During Holy Week we begin to focus on Christ's final days on earth. We do our best at times to comprehend and perhaps "get a picture" in our minds of the meaning of it all...Palm Sunday...denial...trial...the brutal beating...the carrying of His own cross...the nails...the crucifixion...and finally, His very death.
 We know in a week we will be celebrating His Resurrection...but right now...the focal point is His suffering...the suffering He did for each one of us.

 It is agreed in various Biblical circles that suffering in itself is not virtuous. It has no place in reference to something we should seek...like patience, integrity, or honesty.
  Suffering does not have any real truth whether a person is holy. Suffering does not help anyone gain "points with God", in fact suffering by itself does not measure your relationship with the Lord.
 The truth is: suffering is to be avoided...Christ Jesus would avoid suffering unless it would involve an act of disobedience to the Father's Will.

 Yet, with all that, suffering is very real..to very many people, both in the world we live in as well as down through the ages of time. Suffering has come in a variety of ways: emotional suffering, physical suffering, mental suffering, suffering for what someone else had done, suffering because of a particular belief, or sometimes suffering because others get "a rush" being cruel to another.
 Regardless, suffering is a sick and horrible act that leaves nothing but pain and devastation in its path.

 And, usually this is the week we hear the question often asked, one of those "mysteries of the ages": Why does God make people suffer?
 The answers to that question are as numerous as those who have asked the question..and truthfully, haven't we all asked this very question at one time or another in our lives.

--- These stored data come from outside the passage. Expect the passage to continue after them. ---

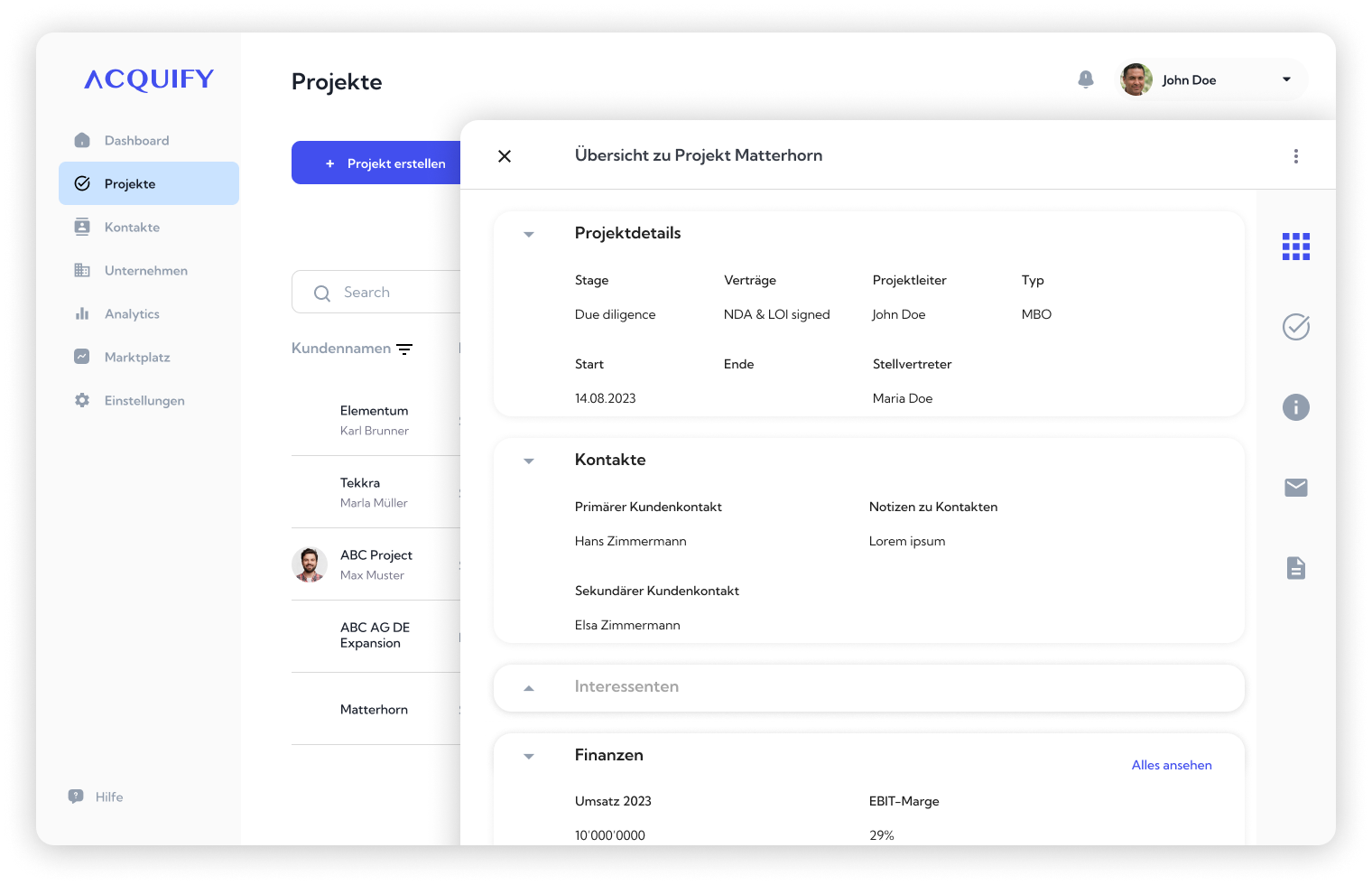Open the three-dot options menu for Matterhorn
The width and height of the screenshot is (1372, 885).
pyautogui.click(x=1296, y=156)
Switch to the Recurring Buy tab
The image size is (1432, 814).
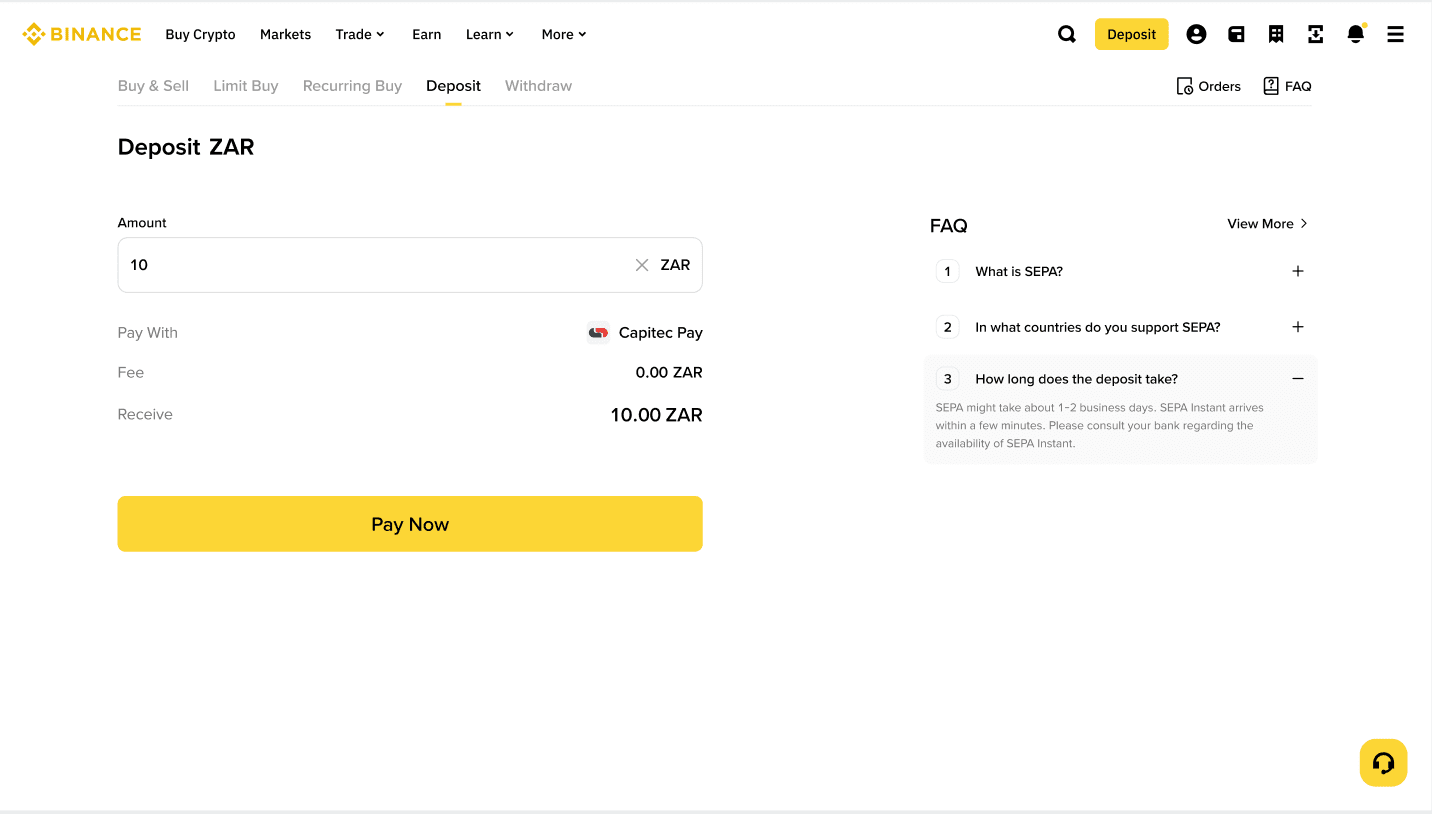[x=352, y=86]
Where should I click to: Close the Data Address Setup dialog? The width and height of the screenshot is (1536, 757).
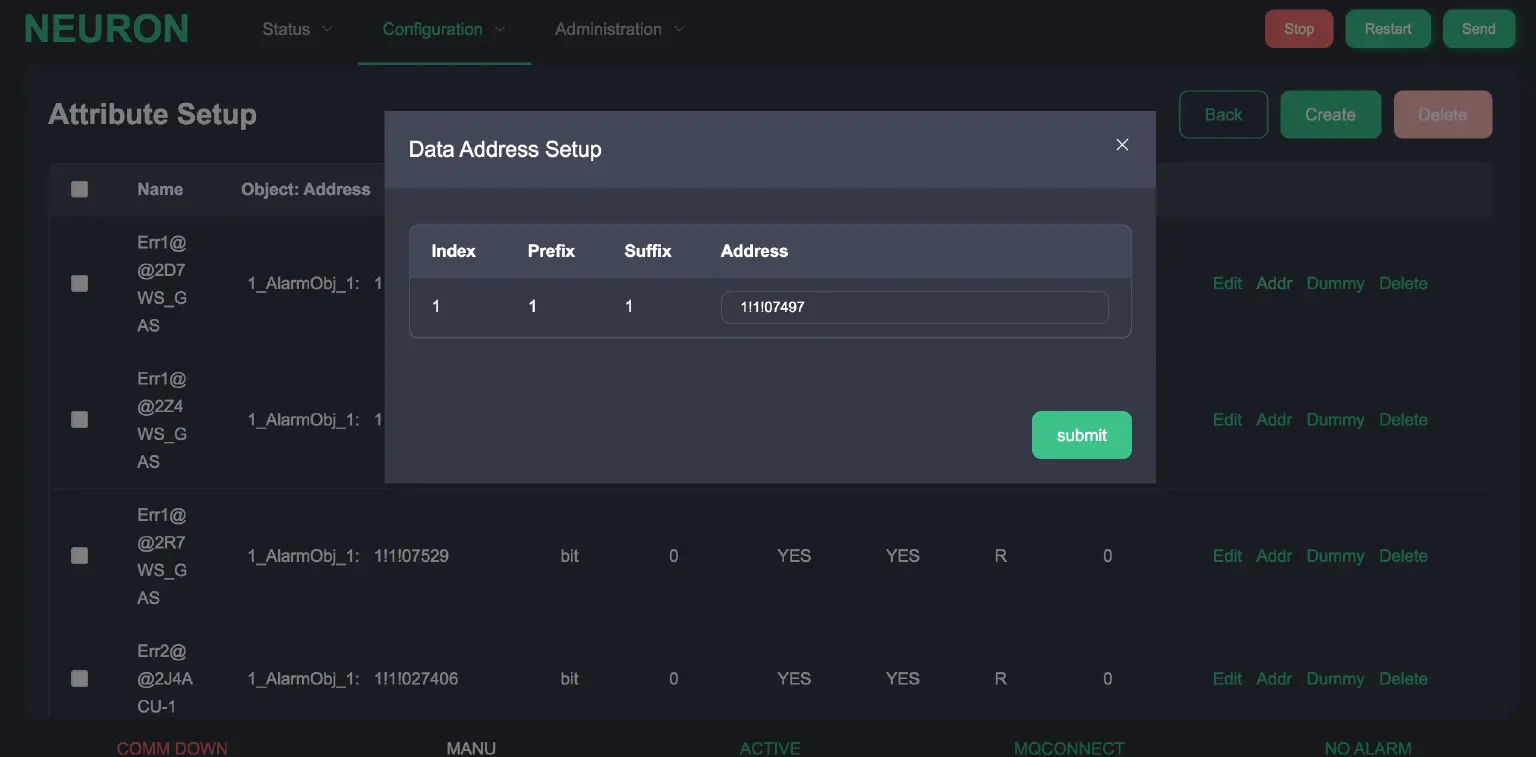pos(1122,145)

 All I do know in my experience in life, and what I have learned from others about life is this: nobody (in their right mind) goes looking for a way to suffer, although I have read and seen some that do seek suffering out because of their belief of a reward if they aggressively pursue a way to suffer. Yet, as a whole, suffering is not something to seek out or even look for. It will come to you. Sometimes suffering comes as a result of a mistake or series of mistakes that sets one up for something bad to happen, while others are of "childlike innocence" and are brutally accosted by this beast we call "Suffering".
 Then, not understanding why certain atrocities happen to people... we wonder why God would either do or even allow such a thing...some even take odds and "vow" never to believe in God or that there even is a God...ever again.
 From there I have heard people take up for God and try to defend Him, while others reach out and do their best to rationalize to everyone what part "suffering" has in all of humanity.

 Do I have an answer about suffering? Not altogether, I get as angry as anyone when I read of some little child being abused in a horrible manner, or an innocent victim who is shot and killed simply because they were in the wrong place at the wrong time. Right now, my very own Uncle who has always been kind to me...is suffering as he nears death.

 This one thing I do know: I refuse to blame God for these things. He is who He says He is: He is a God who loves us. I don't understand everything that happens in life, but I know evil in any form is not from Him.
 What can I do? Fight it...do my part to minimize it...and help where I can to prevent it from happening to someone else.

  Here in Hebrews 12:2...Jesus gave us a supreme example on how He looked at life while He lived among us...and I have made the decision to take this course...the answers concerning all things of life...are there...in Him...

                                                        Gleanings from Hebrews 12:2

 " Looking away from all that would distract us from Jesus, let us instead focus our eyes on Jesus, who is the core of our internal belief, the very center of our faith, and the very incentive that launches our life in Him.
 Along with that He is the completeness of our internal belief, the perfection of our faith in Him, the Life we have whole-heartedly embraced, and the finish of our own lives that have been dedicated to Him.
 For this is the very thing Christ Jesus did, the example He would have us to follow...for you see,  His joy was to see us together with Him, giving Him incentive and power to endure even a Roman cross, disregarding, ignoring, and even despising the shame that accompanies the humiliating death on a cross, which now has been exposed for the horrendous cruelty that it really was....for Christ Jesus now sits in His rightful place of honor...with the Father...and gives to us His power and His love to follow His path...with our joy being one with His...to be together with Him...and the Father."